Building Your Horseshoe Pit
The first thing that you need to do is mark off the right dimensions for the court with a pit at each end. The complete playing area should be 48 feet (14.6 meters) long and 6 feet (1.8 meters) wide. At each end, there's a 6-by-6-foot box that contains both the area where the players pitch and the pits themselves, each of which should be 3 feet by 4 feet (1 by 1.2 meters) in area [sources: NHPA, SportsKnowHow.com]. Use paint or chalk to mark where everything goes.
Next, it's time to dig the pit and set up the stakes. The pit doesn't have to be too deep — 8 inches (20 centimeters) or so is great. Dig out a hole in the center that's roughly another foot (30 centimeters) or so. Position the stake so that it's sticking precisely 14 inches (26 centimeters) out of the ground, and angled at a 3-inch (7.6-centimeter) slant from where it comes out of the ground. If you're using the bucket as a base, then pour the cement around it, and let it harden a little [sources: Boga, NHPA ]. Then shovel the clay into the pit, a couple of inches at a time, and pack it in [sources: Beam Clay].
Now, dig out the areas around the pits and along the edges of the court, and lay the flagstones.

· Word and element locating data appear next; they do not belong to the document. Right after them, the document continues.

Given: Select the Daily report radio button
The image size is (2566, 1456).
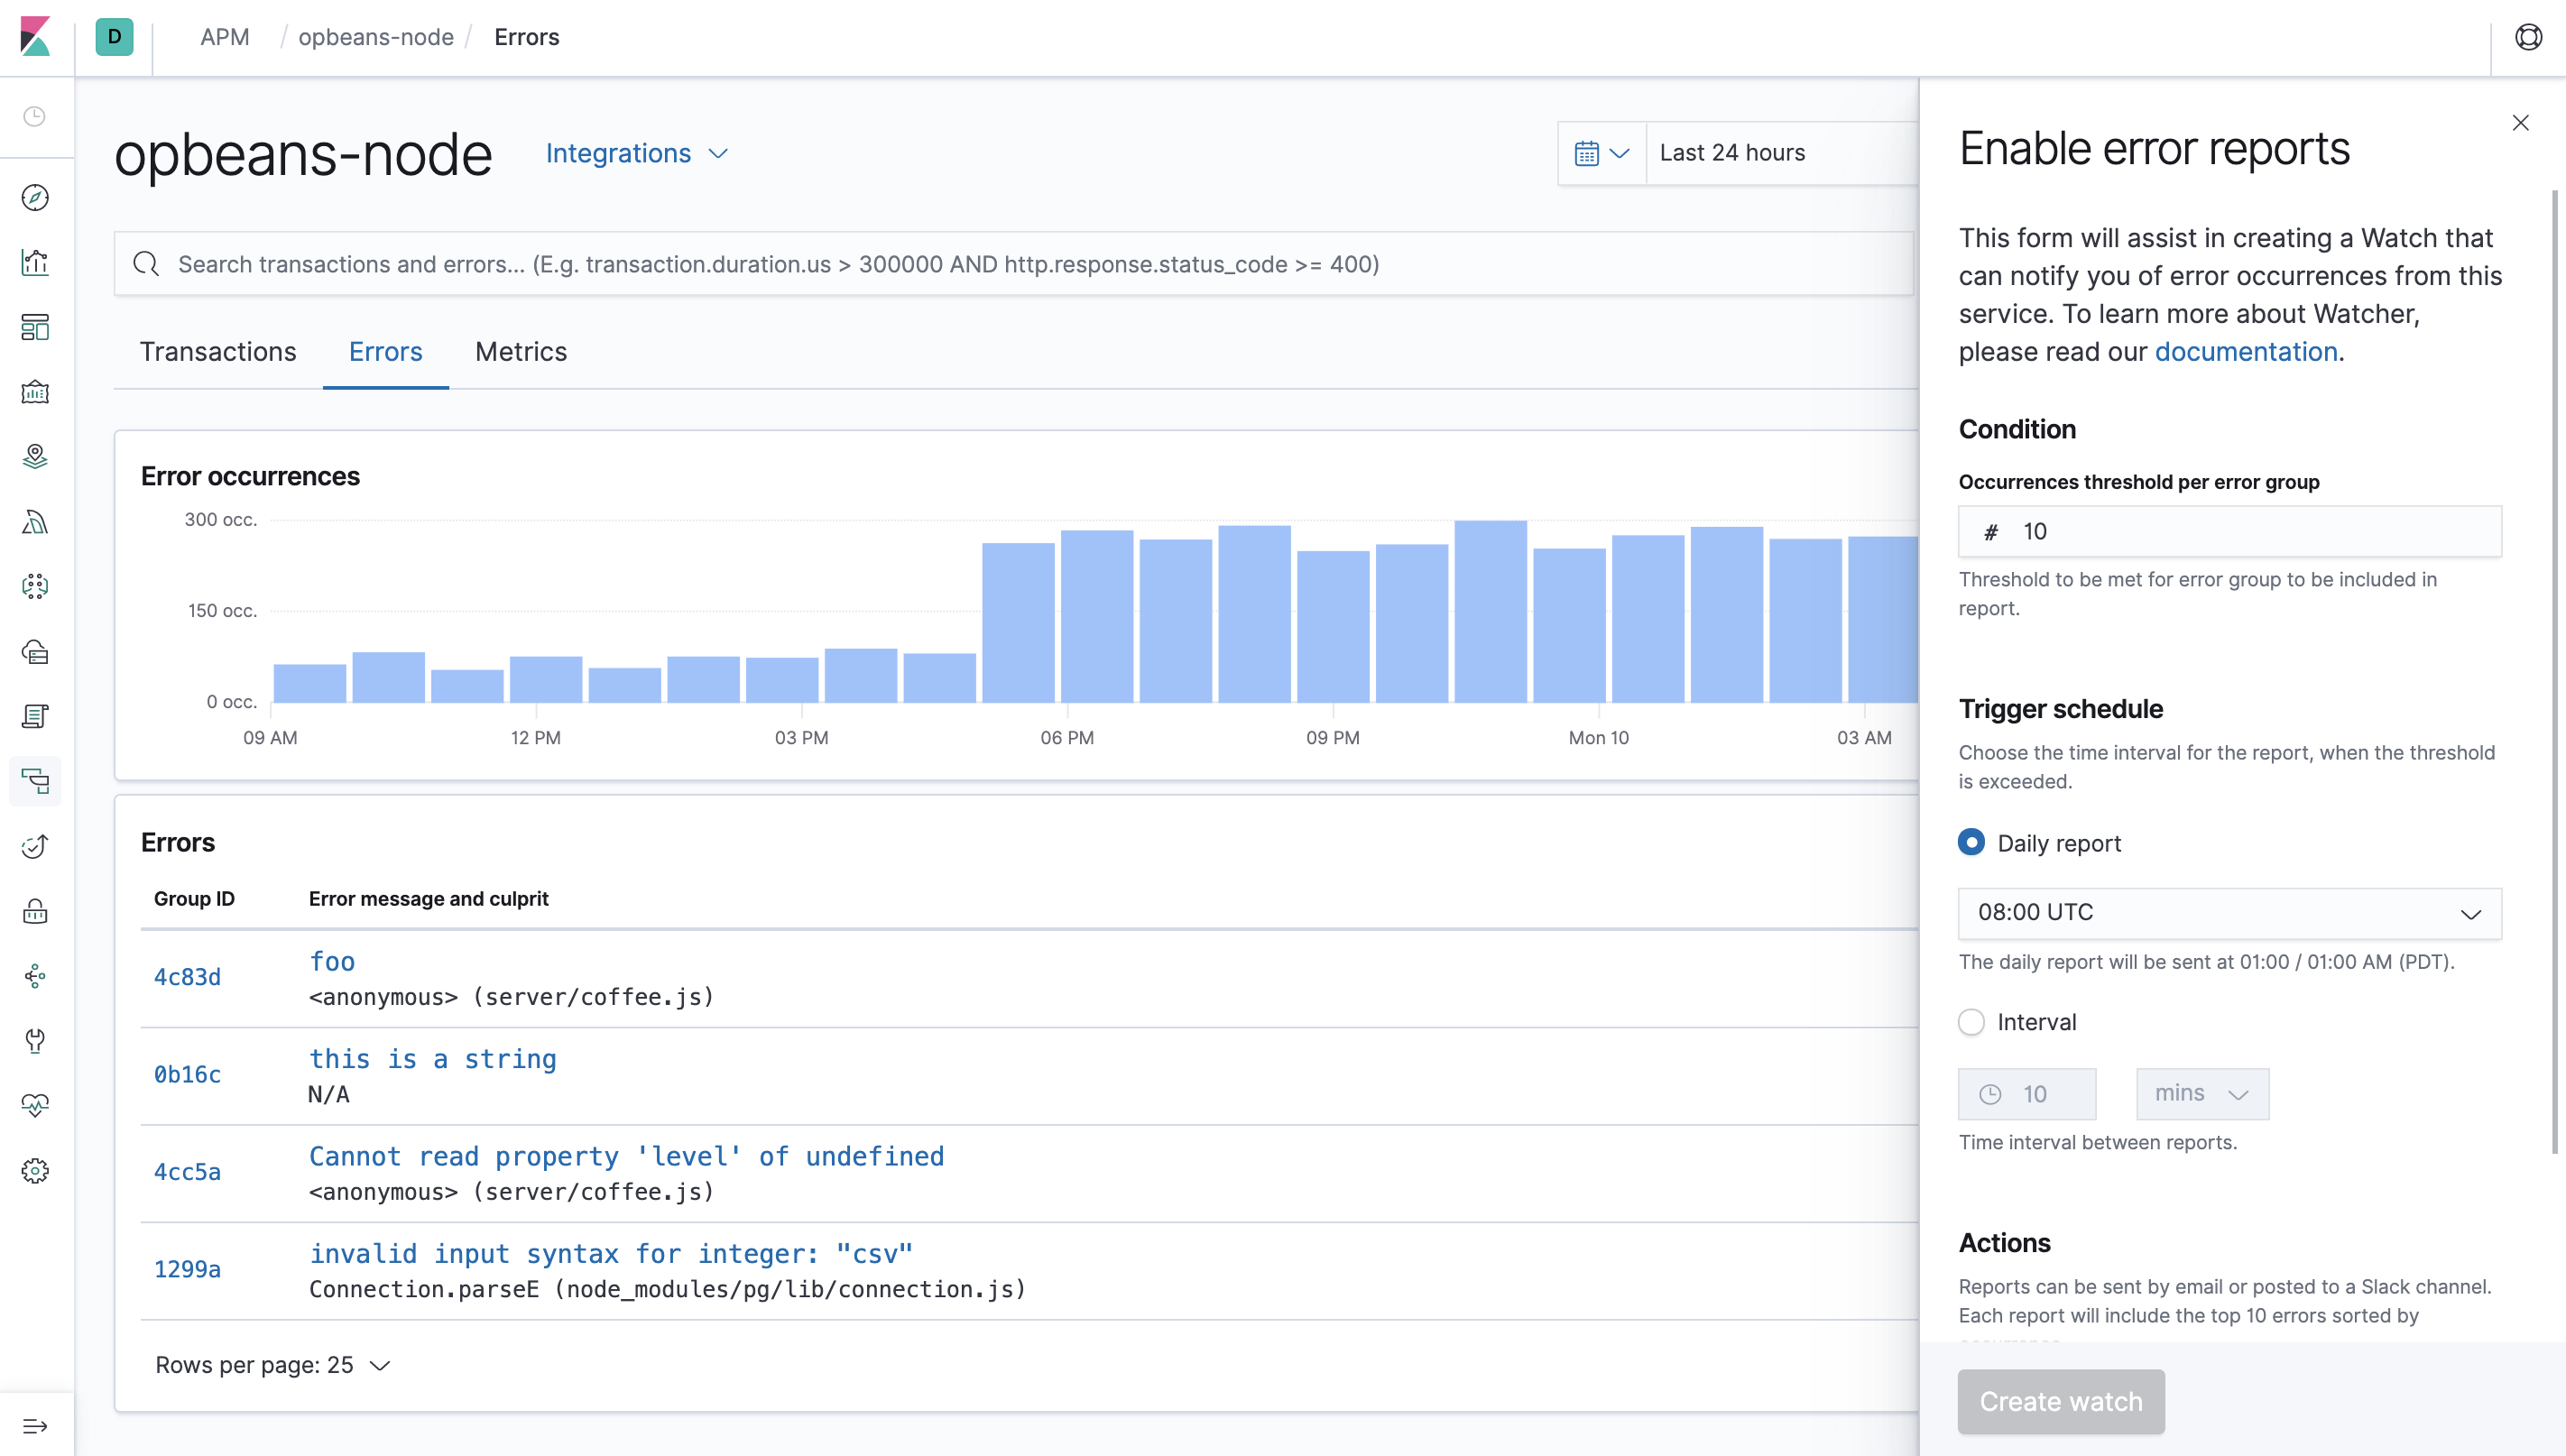Looking at the screenshot, I should pyautogui.click(x=1971, y=843).
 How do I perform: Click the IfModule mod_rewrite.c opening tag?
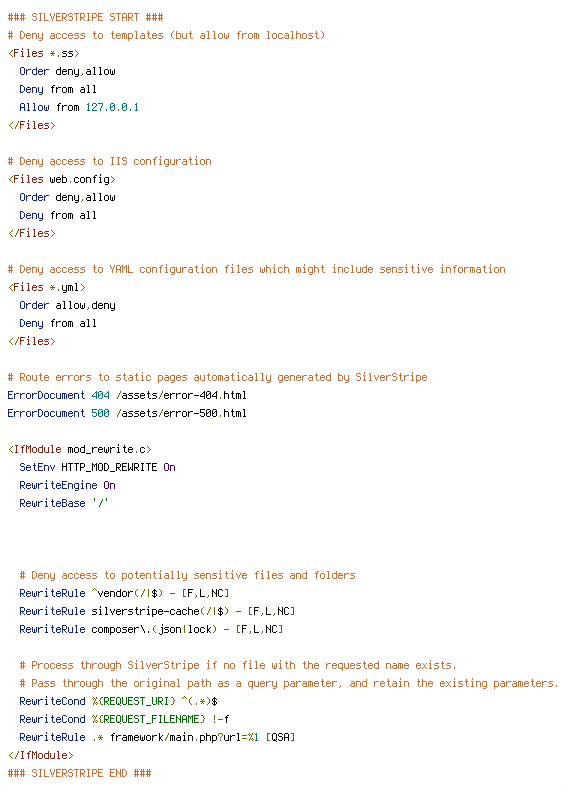[80, 449]
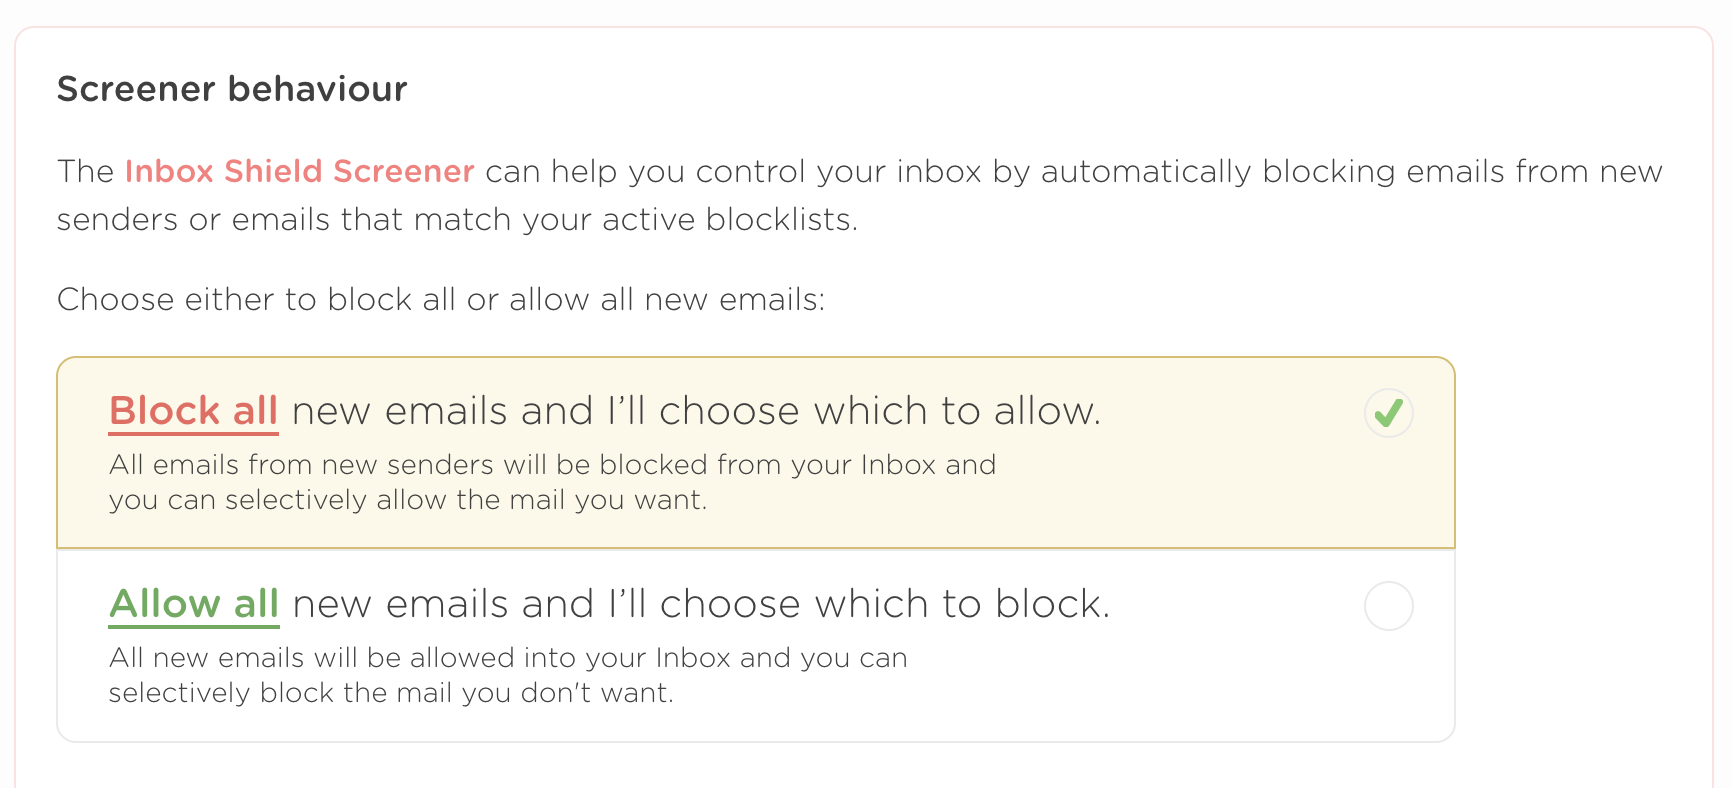
Task: Click "All emails from new senders" description line
Action: click(x=552, y=465)
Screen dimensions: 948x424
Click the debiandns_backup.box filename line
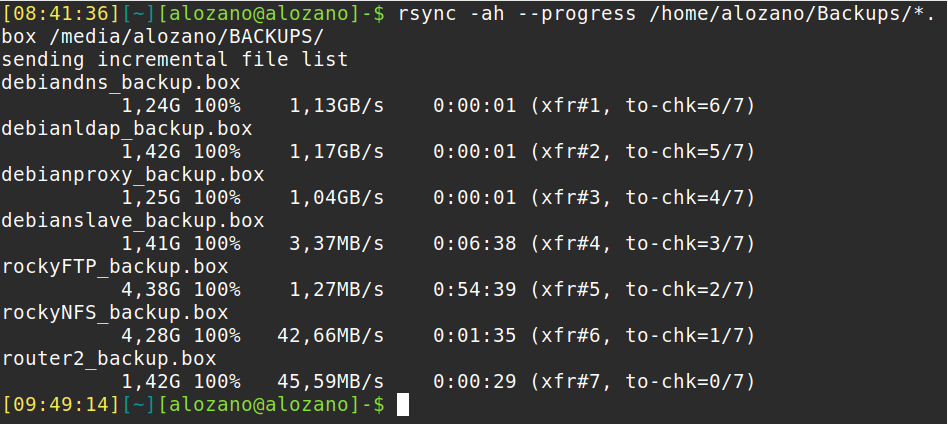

You don't need to dig very deep, just enough so that the stones are solidly seated in the ground.
Now it's time to build the backstop. Use the sledgehammer to pound the deck posts into the ground. Then use your electric screwdriver and the wood screws to attach the boards to the posts. Make sure it's all nice and sturdy [source: M&M Horseshoe Company].
When that's finished, you need to get some NHPA regulation horseshoes, which you can buy from a variety of Web-based dealers or sporting goods stores. Horseshoes designed for horses won't work as they're not uniform in size. Look for ones weighing 2.5 pounds (1 kilogram) with openings no greater than 3.5 inches (9 centimeters) [source: NHPA].
Author's Note: How to Build a Backyard Horseshoe Pit
I've only pitched horseshoes a few times, and those were strictly casual games in someone's backyard during a cookout, on a non-regulation court where the competitors lubricated themselves with a few beers beforehand. So I was surprised to learn that horseshoe pitching, at its highest level, is a serious sport. The greatest horseshoe pitcher of all time, Alan Francis, is capable of getting a ringer 90 percent of the time—which is three times the success rate of an all-star caliber baseball hitter at the plate.